[Collected data entries]

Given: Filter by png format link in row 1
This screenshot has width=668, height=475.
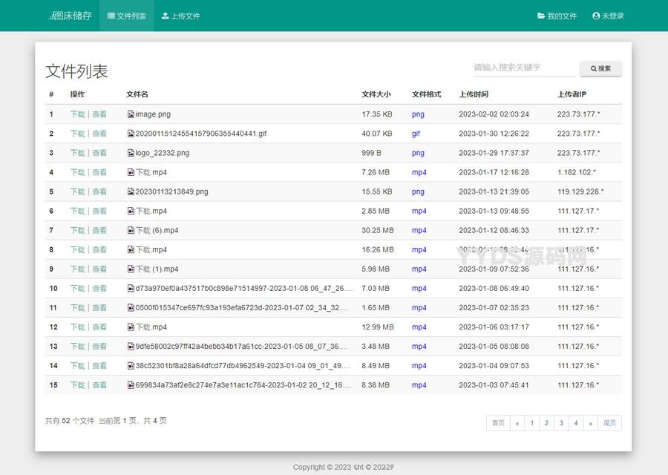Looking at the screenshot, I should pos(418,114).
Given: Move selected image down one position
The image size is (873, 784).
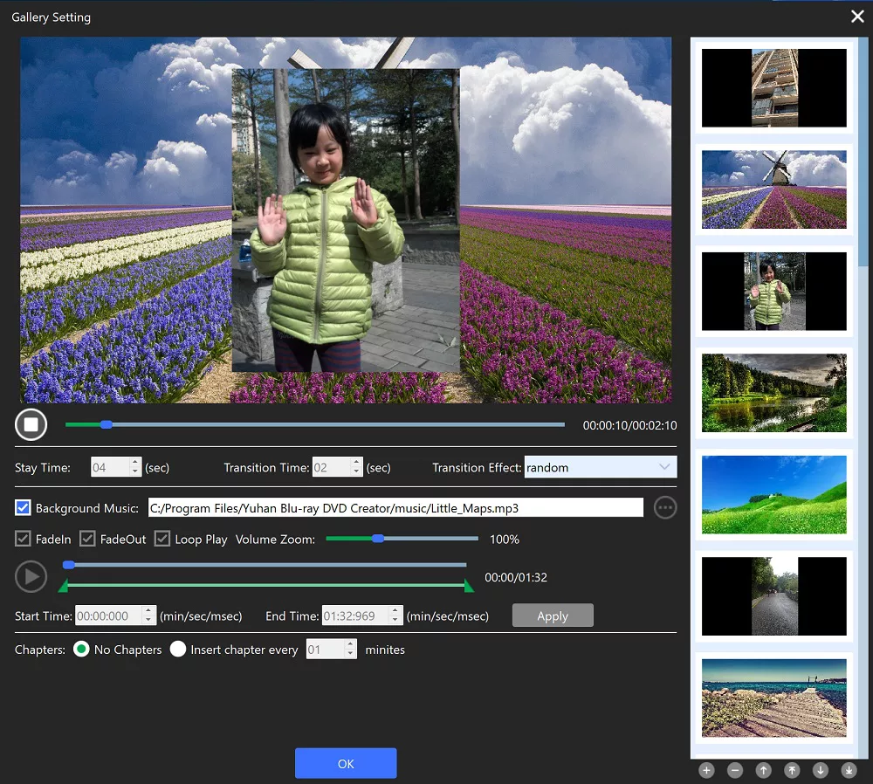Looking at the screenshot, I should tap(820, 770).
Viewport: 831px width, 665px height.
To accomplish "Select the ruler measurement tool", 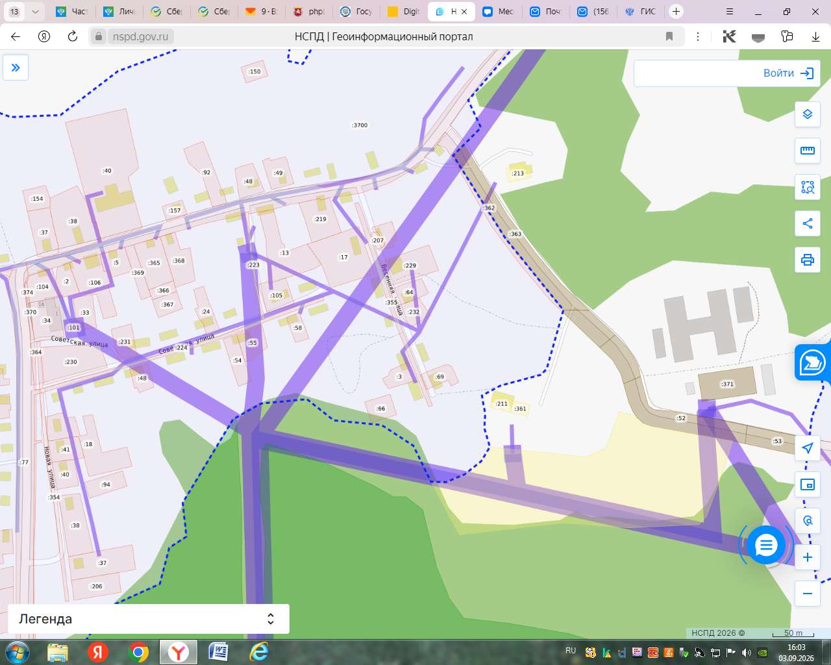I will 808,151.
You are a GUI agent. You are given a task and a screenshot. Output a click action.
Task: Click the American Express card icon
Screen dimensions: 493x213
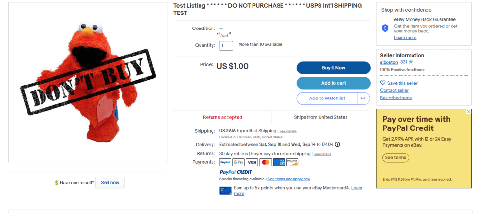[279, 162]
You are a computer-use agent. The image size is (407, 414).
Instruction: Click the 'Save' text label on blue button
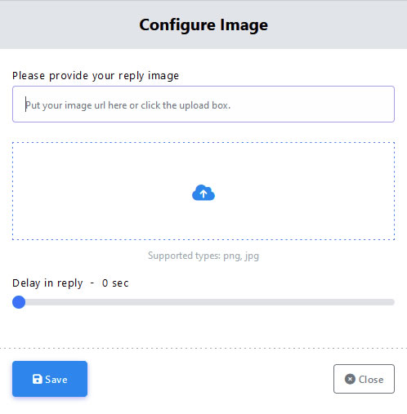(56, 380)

Exercise description
Repeat verbatim the lines between the start of the data and the line containing "Viewport: 831px width, 665px height.", both ends included, omitting all pictures.

Exercise answer
Given: Filter by png format link in row 1
This screenshot has width=668, height=475.
Looking at the screenshot, I should pos(418,114).
Given: Move selected image down one position
The image size is (873, 784).
Looking at the screenshot, I should tap(820, 770).
Viewport: 831px width, 665px height.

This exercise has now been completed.